6. A restraining mount for changing the direction of test loading of a test member according to claim 1, further comprising: the second connecting piece (5), second connecting piece (5) one end with test component (3) are connected, the other end of second connecting piece (5) with first dish seat (1) is kept away from the one end of second dish seat (2) is connected.

7. A restraining support for changing the test loading direction of a test element according to claim 6, characterized in that said second connection (5) comprises:

the test device comprises a connecting plate (51), wherein one end of the connecting plate (51) is fixedly connected with a test member (3), the projection area of the connecting plate (51) in the axial direction of the test member (3) is larger than the projection area of the test member (3) in the axial direction of the test member, the central axis of the connecting plate (51) coincides with the central axis of the test member (3), and the connecting plate (51) is provided with a through hole (511) penetrating the test member (3) in the axial direction of the test member;

-a connecting bolt (52), said connecting bolt (52) being arranged on said first disc seat (1), a threaded section of said connecting bolt (52) extending in a direction away from said second disc seat (2), said connecting bolt (52) passing through said through hole (511);

-a nut (53), said nut (53) being connected to a threaded section of said connecting bolt (52).
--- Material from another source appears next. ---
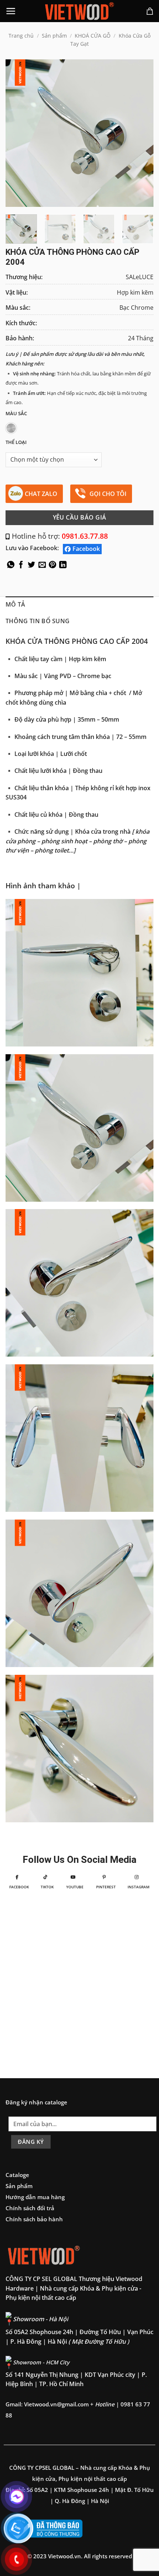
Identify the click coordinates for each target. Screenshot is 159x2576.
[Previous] (17, 133)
8. A constraint support for changing the test loading direction of a test element according to claim 1, characterized in that the central portion of the first disc seat (1) close to one end of the second disc seat (2) is provided with a containing groove (12), the axis of the containing groove (12) coinciding with the axis of the first disc seat (1);

a cylindrical bulge (22) is arranged at one end, close to the first disc seat (1), of the second disc seat (2), and the axis of the bulge (22) coincides with the axis of the second disc seat (2);

the projection (22) is inserted into the receiving groove (12).

9. A restraining support for changing the direction of test loading of a test element according to any one of claims 1-8, further comprising: a rotating member (6), wherein the rotating member (6) enables the first disc seat (1) to rotate relative to the second disc seat (2);

the rotating member (6) includes:

a first track (61), the first track (61) being an annular groove provided on one end of the first disc seat (1) close to the second disc seat (2);

the second track (62) is an annular groove arranged on one end, close to the first disc seat (1), of the second disc seat (2), and the second track (62) is arranged corresponding to the first track (61);

the ball (63), ball (63) are round sphere structural component, ball (63) centre gripping is between first track (61) and second track (62), ball (63) are provided with a plurality of.

10. A restraining support for changing the test loading direction of a test member according to claim 9, characterized in that the recess depth of the first track (61) and/or the second track (62) is equal to or smaller than the radial length of the balls (63).